◆ What you are asked to do:
All the data should be transcribed exactly, with every line kept.

Supplied entries: Begin

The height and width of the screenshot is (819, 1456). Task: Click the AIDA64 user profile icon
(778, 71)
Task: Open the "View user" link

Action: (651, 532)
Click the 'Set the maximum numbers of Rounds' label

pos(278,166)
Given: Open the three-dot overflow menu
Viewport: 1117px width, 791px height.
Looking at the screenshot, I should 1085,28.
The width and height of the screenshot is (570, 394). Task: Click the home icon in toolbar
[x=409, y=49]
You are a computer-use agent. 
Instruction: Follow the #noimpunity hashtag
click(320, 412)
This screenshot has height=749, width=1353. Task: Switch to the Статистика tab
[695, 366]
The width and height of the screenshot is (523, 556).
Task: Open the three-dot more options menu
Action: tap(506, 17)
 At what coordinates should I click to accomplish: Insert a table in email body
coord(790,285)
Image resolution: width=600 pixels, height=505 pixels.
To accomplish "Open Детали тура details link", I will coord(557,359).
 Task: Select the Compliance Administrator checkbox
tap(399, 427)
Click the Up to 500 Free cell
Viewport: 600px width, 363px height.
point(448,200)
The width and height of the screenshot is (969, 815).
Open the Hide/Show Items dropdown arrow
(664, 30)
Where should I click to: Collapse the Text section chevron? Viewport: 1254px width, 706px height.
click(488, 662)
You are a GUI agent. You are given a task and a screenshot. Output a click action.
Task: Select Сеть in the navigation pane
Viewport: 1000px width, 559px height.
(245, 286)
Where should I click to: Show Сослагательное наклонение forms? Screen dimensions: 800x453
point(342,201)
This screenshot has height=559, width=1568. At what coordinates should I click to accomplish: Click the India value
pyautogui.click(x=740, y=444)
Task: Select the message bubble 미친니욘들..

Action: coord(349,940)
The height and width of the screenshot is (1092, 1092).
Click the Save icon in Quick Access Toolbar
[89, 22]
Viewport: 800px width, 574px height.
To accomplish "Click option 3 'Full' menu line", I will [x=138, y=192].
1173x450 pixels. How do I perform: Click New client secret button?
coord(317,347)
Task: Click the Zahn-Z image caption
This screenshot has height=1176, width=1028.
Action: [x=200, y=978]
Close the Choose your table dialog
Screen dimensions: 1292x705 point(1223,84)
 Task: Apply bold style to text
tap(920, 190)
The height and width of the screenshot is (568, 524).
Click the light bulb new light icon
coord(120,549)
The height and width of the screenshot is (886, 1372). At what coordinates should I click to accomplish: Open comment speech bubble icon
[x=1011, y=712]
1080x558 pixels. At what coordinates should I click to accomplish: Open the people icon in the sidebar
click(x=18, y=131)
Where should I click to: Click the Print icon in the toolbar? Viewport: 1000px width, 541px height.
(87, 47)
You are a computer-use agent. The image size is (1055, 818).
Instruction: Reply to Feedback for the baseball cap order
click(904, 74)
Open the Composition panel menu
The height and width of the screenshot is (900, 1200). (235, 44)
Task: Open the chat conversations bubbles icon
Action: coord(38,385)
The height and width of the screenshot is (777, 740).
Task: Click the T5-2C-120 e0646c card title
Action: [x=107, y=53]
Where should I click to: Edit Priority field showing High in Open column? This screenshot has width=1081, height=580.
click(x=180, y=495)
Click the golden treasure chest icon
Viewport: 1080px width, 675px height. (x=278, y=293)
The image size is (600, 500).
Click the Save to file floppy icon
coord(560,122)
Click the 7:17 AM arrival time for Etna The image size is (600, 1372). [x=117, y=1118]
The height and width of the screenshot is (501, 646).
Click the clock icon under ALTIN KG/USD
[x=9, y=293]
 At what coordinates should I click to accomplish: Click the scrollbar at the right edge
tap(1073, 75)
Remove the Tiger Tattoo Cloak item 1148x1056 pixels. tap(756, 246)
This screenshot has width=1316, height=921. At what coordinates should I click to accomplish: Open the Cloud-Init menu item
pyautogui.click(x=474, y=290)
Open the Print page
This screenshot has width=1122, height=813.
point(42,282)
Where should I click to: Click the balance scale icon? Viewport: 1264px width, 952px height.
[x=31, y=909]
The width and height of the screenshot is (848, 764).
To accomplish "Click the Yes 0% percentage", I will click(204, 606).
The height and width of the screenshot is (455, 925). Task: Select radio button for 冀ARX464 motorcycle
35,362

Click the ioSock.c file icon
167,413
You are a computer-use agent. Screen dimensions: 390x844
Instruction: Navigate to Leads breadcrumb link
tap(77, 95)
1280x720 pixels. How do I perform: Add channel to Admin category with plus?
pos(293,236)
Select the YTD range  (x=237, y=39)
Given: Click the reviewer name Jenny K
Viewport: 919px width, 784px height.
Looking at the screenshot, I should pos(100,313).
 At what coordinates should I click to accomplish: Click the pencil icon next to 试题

Supplied entries: End

◆ Task result:
The height and width of the screenshot is (819, 1456). Task: Click the AIDA64 user profile icon
(778, 71)
Task: Open the "View user" link

Action: (651, 532)
Click the 'Set the maximum numbers of Rounds' label

pos(278,166)
Given: Open the three-dot overflow menu
Viewport: 1117px width, 791px height.
Looking at the screenshot, I should 1085,28.
The width and height of the screenshot is (570, 394). Task: Click the home icon in toolbar
[x=409, y=49]
You are a computer-use agent. 
Instruction: Follow the #noimpunity hashtag
click(320, 412)
This screenshot has height=749, width=1353. Task: Switch to the Статистика tab
[695, 366]
The width and height of the screenshot is (523, 556).
Task: Open the three-dot more options menu
Action: tap(506, 17)
 At what coordinates should I click to accomplish: Insert a table in email body
coord(790,285)
Image resolution: width=600 pixels, height=505 pixels.
To accomplish "Open Детали тура details link", I will coord(557,359).
 Task: Select the Compliance Administrator checkbox
tap(399, 427)
Click the Up to 500 Free cell
Viewport: 600px width, 363px height.
point(448,200)
The width and height of the screenshot is (969, 815).
Open the Hide/Show Items dropdown arrow
(664, 30)
Where should I click to: Collapse the Text section chevron? Viewport: 1254px width, 706px height.
click(488, 662)
You are a GUI agent. You are given a task and a screenshot. Output a click action.
Task: Select Сеть in the navigation pane
Viewport: 1000px width, 559px height.
(245, 286)
Where should I click to: Show Сослагательное наклонение forms? Screen dimensions: 800x453
point(342,201)
This screenshot has height=559, width=1568. At what coordinates should I click to accomplish: Click the India value
pyautogui.click(x=740, y=444)
Task: Select the message bubble 미친니욘들..

Action: coord(349,940)
The height and width of the screenshot is (1092, 1092).
Click the Save icon in Quick Access Toolbar
[89, 22]
Viewport: 800px width, 574px height.
To accomplish "Click option 3 'Full' menu line", I will [x=138, y=192].
1173x450 pixels. How do I perform: Click New client secret button?
coord(317,347)
Task: Click the Zahn-Z image caption
This screenshot has height=1176, width=1028.
Action: [x=200, y=978]
Close the Choose your table dialog
Screen dimensions: 1292x705 point(1223,84)
 Task: Apply bold style to text
tap(920, 190)
The height and width of the screenshot is (568, 524).
Click the light bulb new light icon
coord(120,549)
The height and width of the screenshot is (886, 1372). At what coordinates should I click to accomplish: Open comment speech bubble icon
[x=1011, y=712]
1080x558 pixels. At what coordinates should I click to accomplish: Open the people icon in the sidebar
click(x=18, y=131)
Where should I click to: Click the Print icon in the toolbar? Viewport: 1000px width, 541px height.
(87, 47)
You are a computer-use agent. The image size is (1055, 818).
Instruction: Reply to Feedback for the baseball cap order
click(904, 74)
Open the Composition panel menu
The height and width of the screenshot is (900, 1200). (235, 44)
Task: Open the chat conversations bubbles icon
Action: coord(38,385)
The height and width of the screenshot is (777, 740).
Task: Click the T5-2C-120 e0646c card title
Action: [x=107, y=53]
Where should I click to: Edit Priority field showing High in Open column? This screenshot has width=1081, height=580.
click(x=180, y=495)
Click the golden treasure chest icon
Viewport: 1080px width, 675px height. (x=278, y=293)
The image size is (600, 500).
Click the Save to file floppy icon
coord(560,122)
Click the 7:17 AM arrival time for Etna The image size is (600, 1372). [x=117, y=1118]
The height and width of the screenshot is (501, 646).
Click the clock icon under ALTIN KG/USD
[x=9, y=293]
 At what coordinates should I click to accomplish: Click the scrollbar at the right edge
tap(1073, 75)
Remove the Tiger Tattoo Cloak item 1148x1056 pixels. tap(756, 246)
This screenshot has width=1316, height=921. At what coordinates should I click to accomplish: Open the Cloud-Init menu item
pyautogui.click(x=474, y=290)
Open the Print page
This screenshot has width=1122, height=813.
point(42,282)
Where should I click to: Click the balance scale icon? Viewport: 1264px width, 952px height.
[x=31, y=909]
The width and height of the screenshot is (848, 764).
To accomplish "Click the Yes 0% percentage", I will click(204, 606).
The height and width of the screenshot is (455, 925). Task: Select radio button for 冀ARX464 motorcycle
35,362

Click the ioSock.c file icon
167,413
You are a computer-use agent. Screen dimensions: 390x844
Instruction: Navigate to Leads breadcrumb link
tap(77, 95)
1280x720 pixels. How do I perform: Add channel to Admin category with plus?
pos(293,236)
Select the YTD range  (x=237, y=39)
Given: Click the reviewer name Jenny K
Viewport: 919px width, 784px height.
Looking at the screenshot, I should pos(100,313).
 At what coordinates should I click to accomplish: Click the pencil icon next to 试题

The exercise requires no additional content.